There is no way that those cuts won’t deeply hurt Harvard, my own alma mater. But the university appears to have made the informed choice that it can weather that pain — perhaps in part because, at roughly $53 billion, Harvard’s endowment is the largest in American higher education.

If last spring’s protesters had succeeded, it’s possible that Harvard would have faced more complicated conversations about standing up to Trump. Because, under their demands, the financial firewall currently preserving the institution’s autonomy would have been less strong.

As it is, Harvard’s endowments — and those of other elite universities resisting Trump — have become the most effective tool universities have to defend the principles they hold dear, including the freedom to protest.

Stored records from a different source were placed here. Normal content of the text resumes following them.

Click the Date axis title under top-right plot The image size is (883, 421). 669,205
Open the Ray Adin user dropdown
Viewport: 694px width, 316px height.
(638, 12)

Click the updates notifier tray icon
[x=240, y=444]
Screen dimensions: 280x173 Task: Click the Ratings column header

Had some of the most vocal anti-Israeli campus activists succeeded in their long-running campaigns for divestment, those very endowments might not be strong enough to withstand the current political assault.

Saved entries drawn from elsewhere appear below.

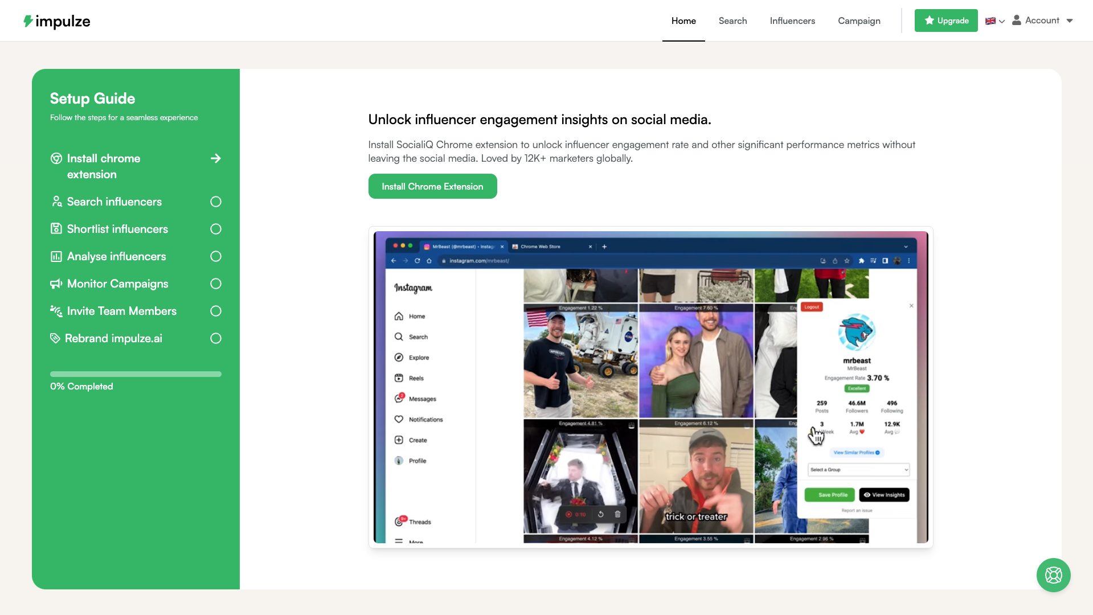
Task: Click the Shortlist influencers save icon
Action: [56, 229]

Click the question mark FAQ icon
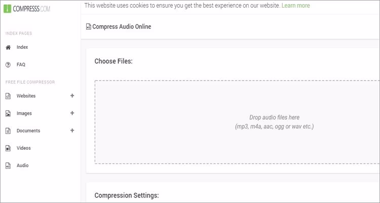coord(8,65)

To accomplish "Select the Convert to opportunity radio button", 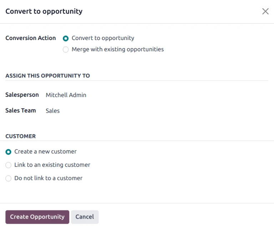I will [66, 39].
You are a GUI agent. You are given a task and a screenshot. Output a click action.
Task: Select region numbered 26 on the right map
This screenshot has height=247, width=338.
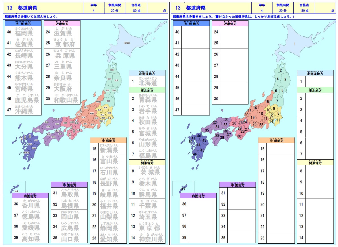(x=234, y=123)
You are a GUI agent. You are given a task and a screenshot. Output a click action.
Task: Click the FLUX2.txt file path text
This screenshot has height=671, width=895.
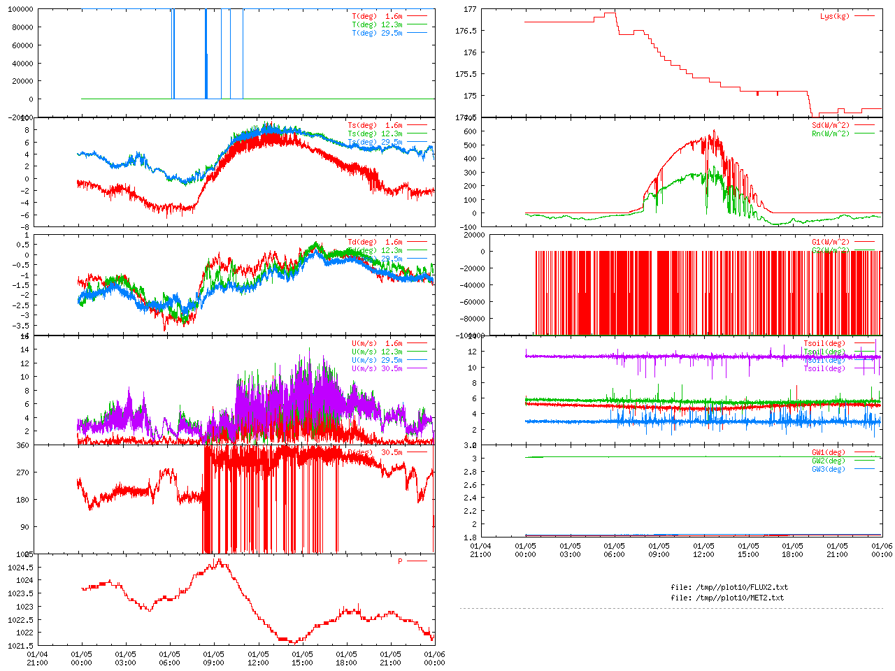[729, 587]
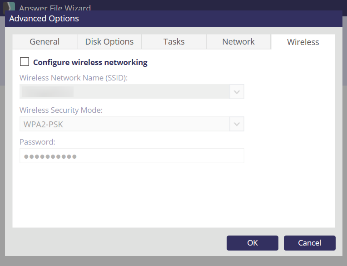The image size is (347, 266).
Task: Open the Disk Options tab
Action: 109,41
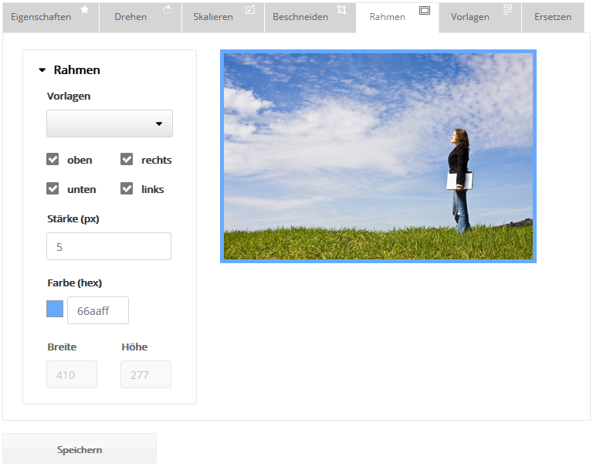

Of course, student movements aimed at divestment haven’t just been focused on Israel. Efforts to redirect university investing over the past several years, in the name of justice, have been organized in the name of all kinds of principles, from climate advocacy to racial justice.

But the protests targeting Israel last spring were by far the highest-profile event for the divestment movement in years, as student protesters across many campuses in the United States demanded that endowments cut ties with companies “associated with Israel.”

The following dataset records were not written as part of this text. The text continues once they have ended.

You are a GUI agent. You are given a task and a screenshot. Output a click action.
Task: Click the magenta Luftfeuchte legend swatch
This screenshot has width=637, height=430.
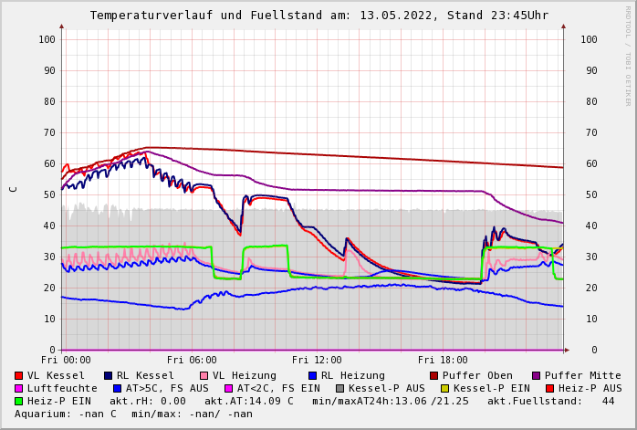coord(19,388)
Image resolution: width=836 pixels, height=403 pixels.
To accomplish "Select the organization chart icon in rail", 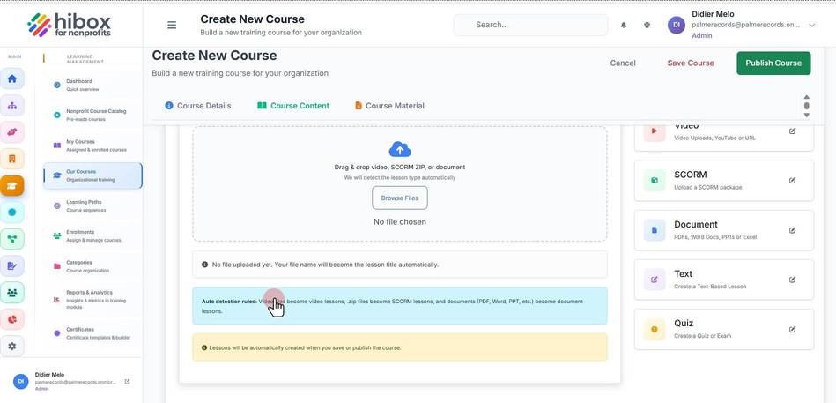I will coord(12,106).
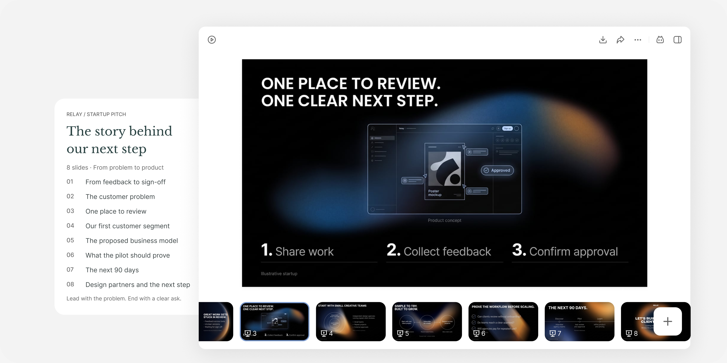
Task: Start the slideshow with the play icon
Action: pos(212,40)
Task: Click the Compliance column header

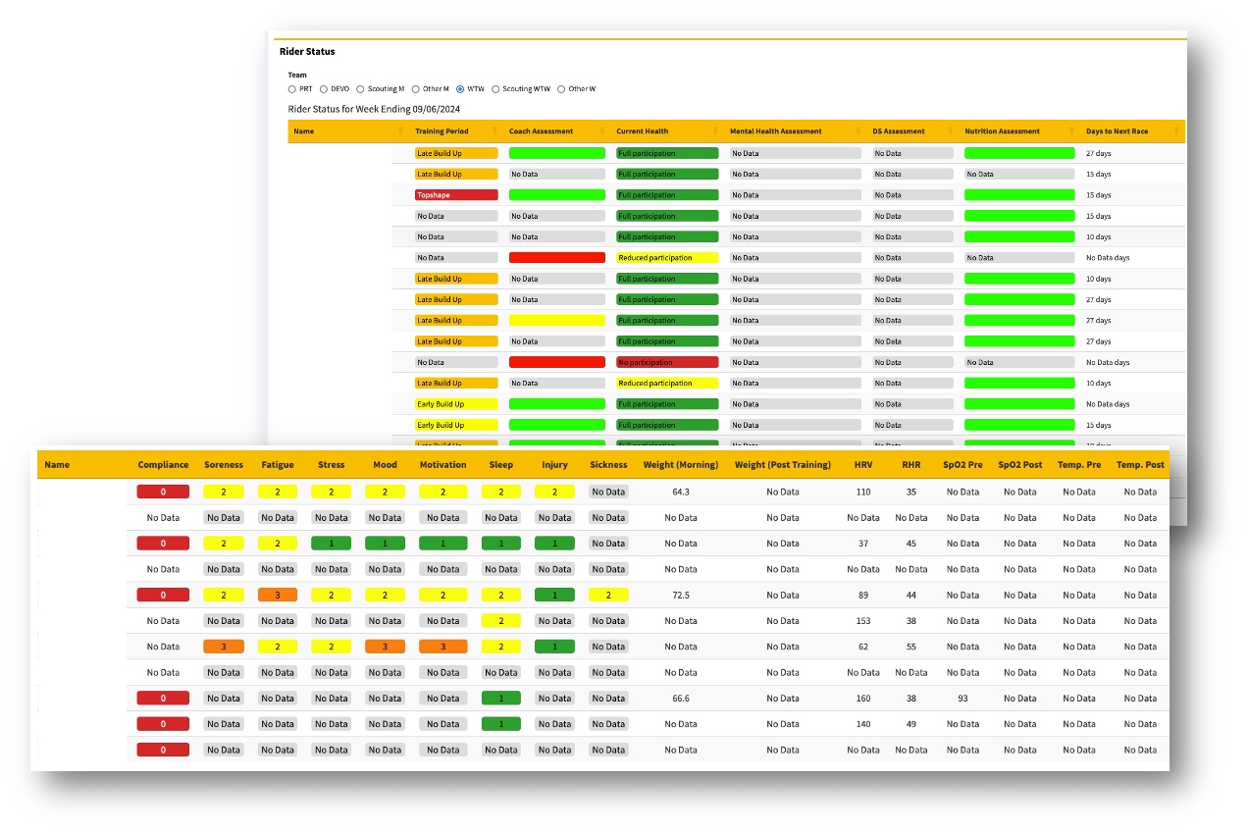Action: 163,465
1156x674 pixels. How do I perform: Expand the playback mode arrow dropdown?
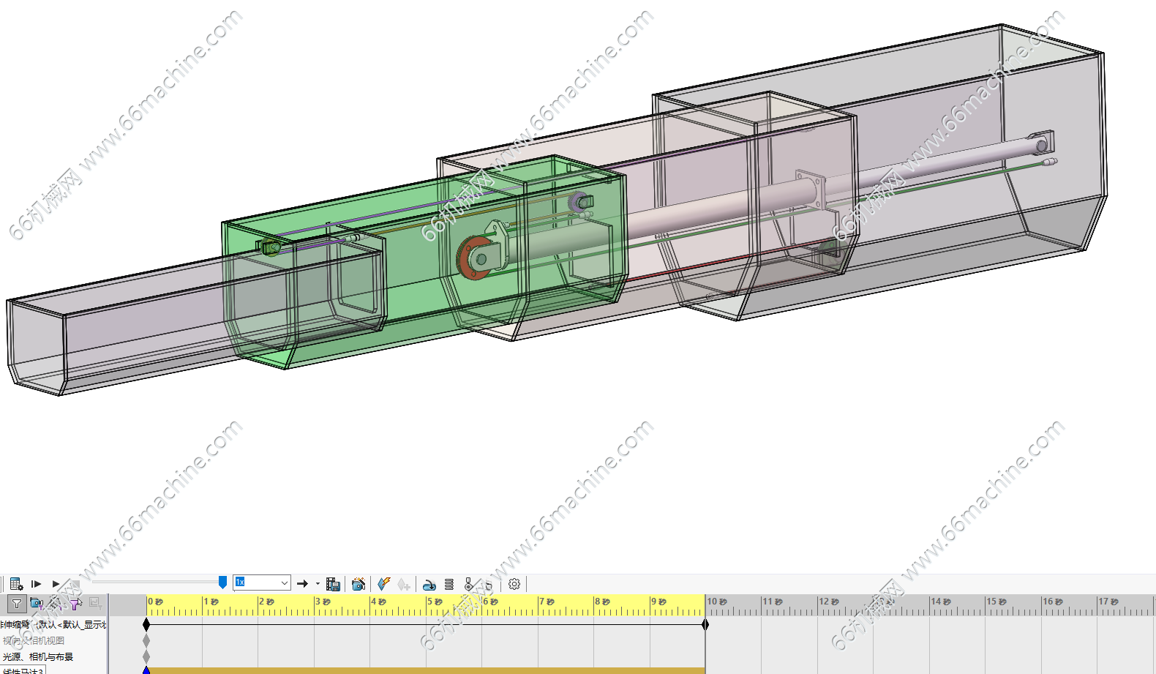318,584
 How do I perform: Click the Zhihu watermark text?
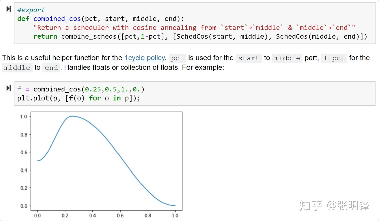click(334, 206)
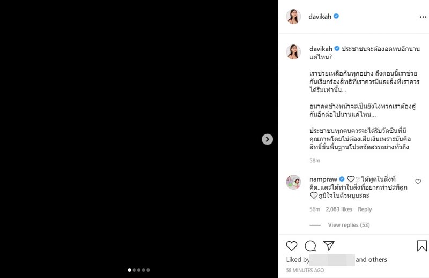Viewport: 429px width, 278px height.
Task: Like nampraw's comment heart
Action: [418, 182]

As I wrote at the time, it was highly unlikely that many, if any, university endowments had direct investments in Israeli firms. The real danger lay in the maximalist demands of some protesters who wanted endowments to divest from any firms that have any activity in Israel, period.

That would include most firms of the S&P500, which has resulted in enormous returns to investments over the past decades. Which means if those voices had been taken seriously, Harvard’s endowments, and those of its peers, would likely not be nearly as large as they are today.

I do not condone the fact that Harvard, and most other elite universities, have, since the devastating Hamas attack of Oct. 7, 2023, failed to adequately respond to the rise in antisemitic incidents on their campuses, and did not discipline those students who engaged in antisemitic behavior, as I demanded at the time. But I applaud Harvard’s ability to stand up to the federal government now. And while part of this stand comes from idealism, let’s be clear: It also comes from leverage. That leverage was earned, not through ideological purity, but through decades of pragmatic investment strategies — the very kind activists have often sought to disrupt.

The rapidity of this turnaround — from attacks on university endowments to an understanding of how essential they can be in protecting the liberty of independent institutions — should prompt the left to rethink what campus activism demands of universities. Would caving to a fringe of protesters asking for unreasonable divestment requests have been more important than having the resources to resist in a moment of democratic backsliding? I think the answer is clearly “no,” which should be a lesson for the future.

This isn’t to say that endowments should be above scrutiny. They shouldn’t. But, as former Harvard president Larry Summers has correctly argued, universities, as institutions of inquiry, should not have a unique, defined position on global affairs — which means that their endowments shouldn’t be a tool for political statements.

Had universities listened to last spring’s activists and gutted their endowments in pursuit of symbolic divestment, the story today, as they face off against Trump, might be turning out very different. The lesson is clear: Rejecting loud but wrong ideas — such as those advanced by sympathizers of the Boycott, Divestment and Sanctions movement — is helping universities today to fight the good fight, rather than succumb.